_AVAILABLE DATA_

'''

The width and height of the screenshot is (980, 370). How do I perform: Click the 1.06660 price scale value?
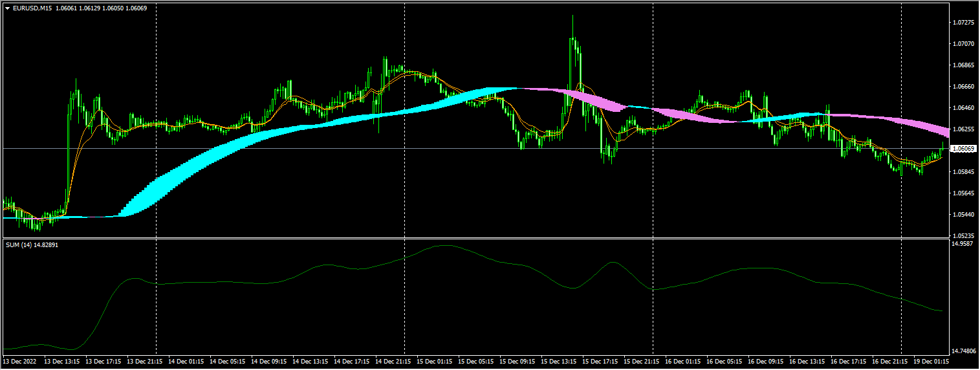(x=964, y=87)
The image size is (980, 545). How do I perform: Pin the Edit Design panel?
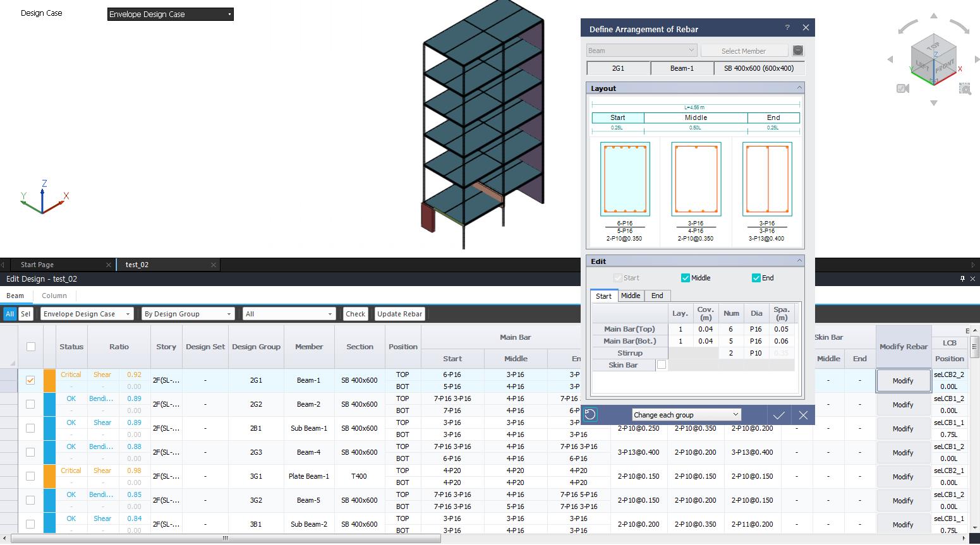coord(962,278)
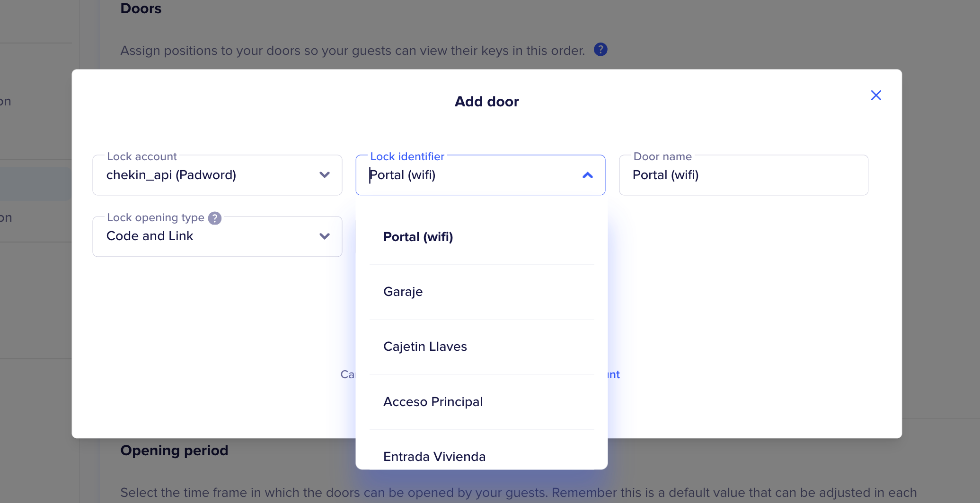
Task: Open help tooltip for Lock opening type
Action: coord(215,218)
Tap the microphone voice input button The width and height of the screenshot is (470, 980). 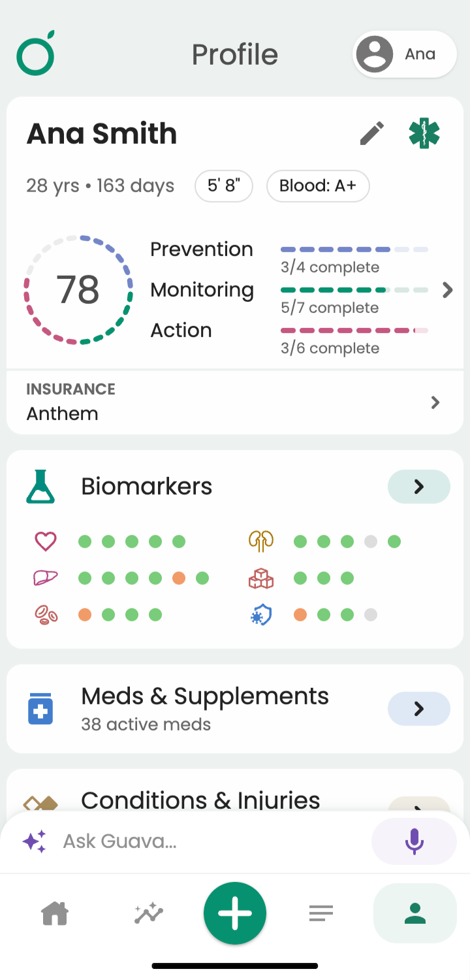(x=414, y=841)
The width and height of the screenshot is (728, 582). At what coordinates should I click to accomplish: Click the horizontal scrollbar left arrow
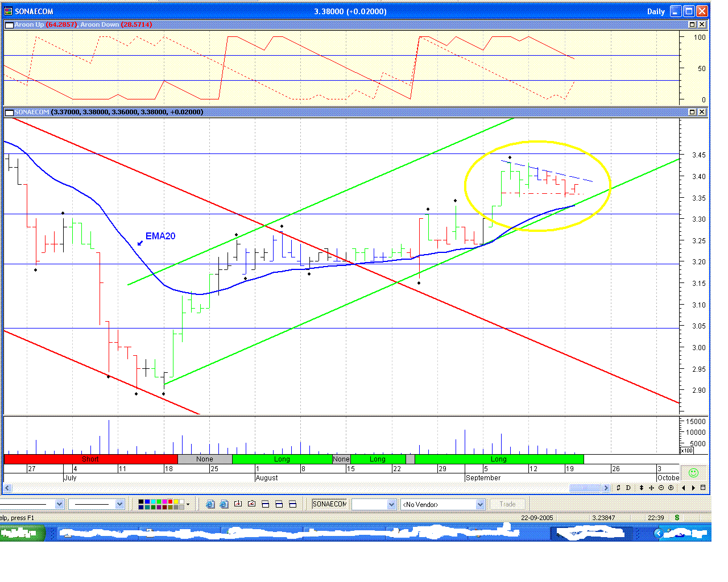(x=7, y=488)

'''

_EXERCISE DETAILS_
Exactly the lines from the one with "The width and height of the screenshot is (728, 582)." through the end of the listing above are to be repeated, with no pictures.

_ANSWER AREA_
The width and height of the screenshot is (728, 582). At what coordinates should I click to accomplish: Click the horizontal scrollbar left arrow
(x=7, y=488)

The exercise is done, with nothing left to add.